4. Materials and Methods

4.1. Plant Materials

The plant material used in this experiment was diploid forest strawberry “Hawaii 4”, which was grown in a light incubator at a temperature of 22 °C/19 °C (16 h during the day/8 h at night), a humidity of 50%, and a light of 7000 Lux. The cultivation substrate–vermiculite was 3:1. Fruits were collected at the white fruiting stage (S1), 20% coloring stage (S2), 50% coloring stage (S3), and full coloring stage (S4), the F. vesca flesh was separated from the pericarp, and the pericarp were collected, chopped, and accurately weighed to extract the RNA for the subsequent experiments.

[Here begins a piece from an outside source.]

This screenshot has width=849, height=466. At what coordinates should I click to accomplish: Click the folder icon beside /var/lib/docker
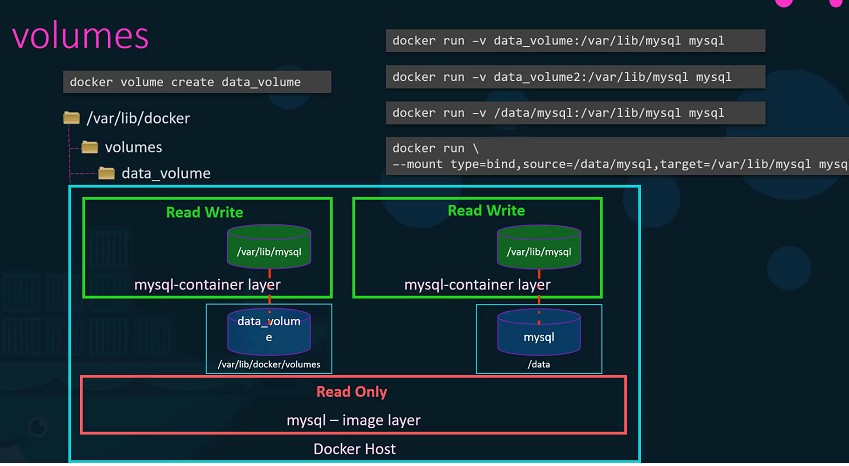71,118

4.2. Identification of FvWD40 Gene Family

We downloaded the F. vesca genome (Fvesca_677_v4.0) and GFF3 (Fvesca_677_v4.0) files from the Phytozome v13 (https://phytozome-next.jgi.doe.gov/, accessed on 20 April 2024) website [47]. Candidate genes were screened using Simple HMM Search of TBtools v2.136 [48], and structural domain screening was performed on the NCBI-CDD (https://www.ncbi.nlm.nih.gov/cdd/, accessed on 1 May 2024) and HMMER (https://www.ebi.ac.uk/Tools/hmmer/search/hmmscan, accessed on 1 May 2024) websites [49] to exclude genes that did not contain the PF00400 structural domain.
We analyzed the physicochemical properties of FvWD40 protein including molecular weight (MW), isoelectric point (PI), hydrophilicity, etc., using the ExPASy (https://web.expasy.org/protparam/, accessed on 1 May 2024) website [50].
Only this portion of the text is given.